== TASK REQUIREMENTS ==
Repeat each entry as written, dropping any picture you find.

[Start of section]

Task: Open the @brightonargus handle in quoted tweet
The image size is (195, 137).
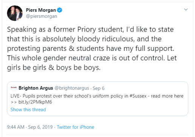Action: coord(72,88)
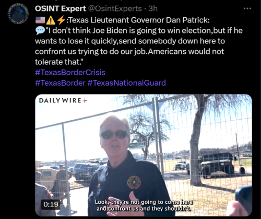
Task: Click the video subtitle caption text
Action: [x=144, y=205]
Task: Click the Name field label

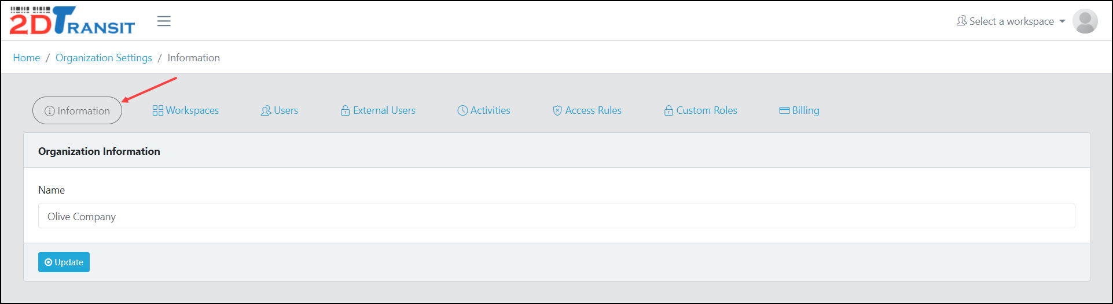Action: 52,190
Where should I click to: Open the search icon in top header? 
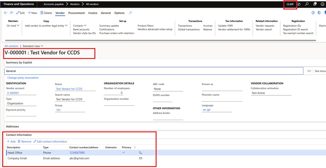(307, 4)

[End of section]

== RESULT BELOW ==
Task: Open the @brightonargus handle in quoted tweet
The image size is (195, 137).
Action: coord(72,88)
Task: Click the video subtitle caption text
Action: [x=144, y=205]
Task: Click the Name field label

Action: 52,190
Where should I click to: Open the search icon in top header? 
(307, 4)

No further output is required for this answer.